I go through a background check at least once a year, sometimes more. I get fingerprinted regularly. My annual physical is part of the government records. In short, the government knows a LOT about me.

The Supreme Court ruled yesterday the government can learn even more about me. Law enforcement now has the right to pull DNA samples from someone who's been arrested.

On one hand I see this as the 4 dissenting Justices see it - an intolerable invasion of privacy.

On the other hand, I see it as some of the 5 judge majority see it - the same thing as getting fingerprints.

I pull my info from this HuffPo story.

IN FAVOR


"Taking and analyzing a cheek swab of the arrestee DNA is, like fingerprinting and photographing, a legitimate police booking procedure that is reasonable under the Fourth Amendment," Justice Anthony Kennedy wrote for the court's five-justice majority.

Pulling fingerprints is a long established matter. It has led to the solving of many other crimes. Getting DNA, under a search warrant, has also led to solving crimes. Both have exonerated people.

Are your fingerprints a matter of your personal and private business? When you touch something with a bare finger, you leave a fingerprint behind. For that matter, you also leave some cells behind which have your DNA. Do this is in a public place and yeah, it's public. Period. To me it's exactly like walking down the street. Do that and you're in the public eye.

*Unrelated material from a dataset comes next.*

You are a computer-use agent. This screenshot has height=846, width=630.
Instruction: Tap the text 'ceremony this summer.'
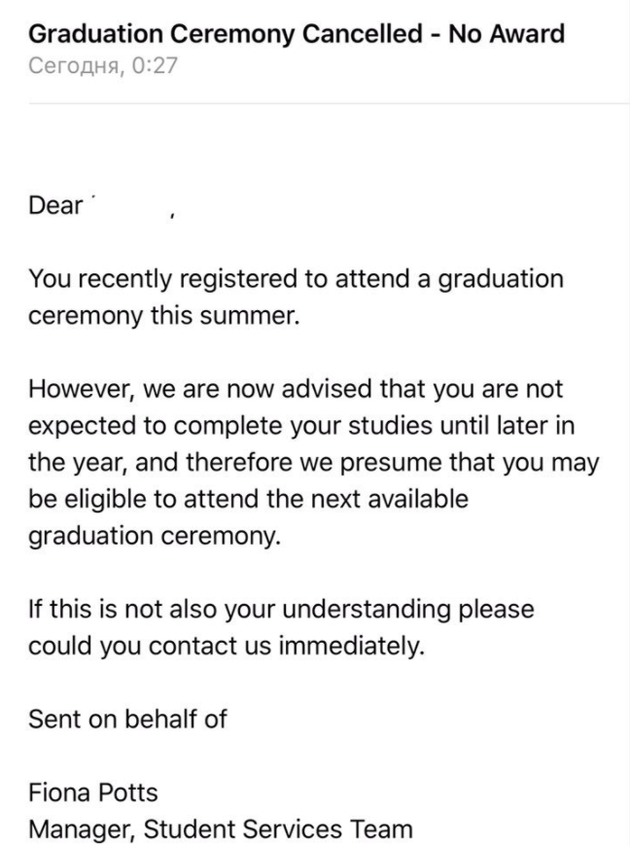163,315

Ya doesn't like it, ya stays out of the public.

However...

IN DISSENT

Public is one thing. Government is quite another.

The SCOTUS case ruled the warrantless DNA swabbing is allowed for "serious" and violent crimes.

 Anyone who believes government is going to stick to that limit voted for the current president.

...Justice Antonin Scalia predict[ed] the limitation to "serious" crimes would not last. "Make no mistake about it: Because of today's decision, your DNA can be taken and entered into a national database if you are ever arrested, rightly or wrongly, and for whatever reason," Scalia said in a sharp dissent which he read aloud in the courtroom. "This will solve some extra crimes, to be sure. But so would taking your DNA when you fly on an airplane – surely the TSA must know the `identity' of the flying public. For that matter, so would taking your children's DNA when they start public school."

Oy. He's absolutely correct. Once government gets permission to harvest information about people in for one thing, it will expand that to cover anything and everything.

You think not?

EXPANDING GUMMINT

A Maine license with fingerprint coding.
Do you have a bunch of gibberish on the back of your driver's license? Not a bar code, but what looks like the printer had a migraine. In Georgia and some other states, that's a fingerprint digitally encoded.

When this was passed in Georgia, it was done to help eliminate identify theft and fraud. In this regard, it has been one of the most spectacular failures in the history of government. Not too long ago federal folks served warrants in an ID theft case in the town where I live. Several people have been arrested on more than 100 ID-theft related charges per person. Law Enforcement simply didn't bother to pursue more warrants.

The fingerprint is NOT supposed to be used in criminal investigations, in Georgia at least.

And if you believe that's actually what is happening, you voted for the current president twice and wish he could be elected dictator for life.

The simple fact, born out by the history of humanity, is that government will take everything it can get and then some. DNA harvesting is just another step in giving government more control of our lives.

It's wrong and it's going to lead to more abuses.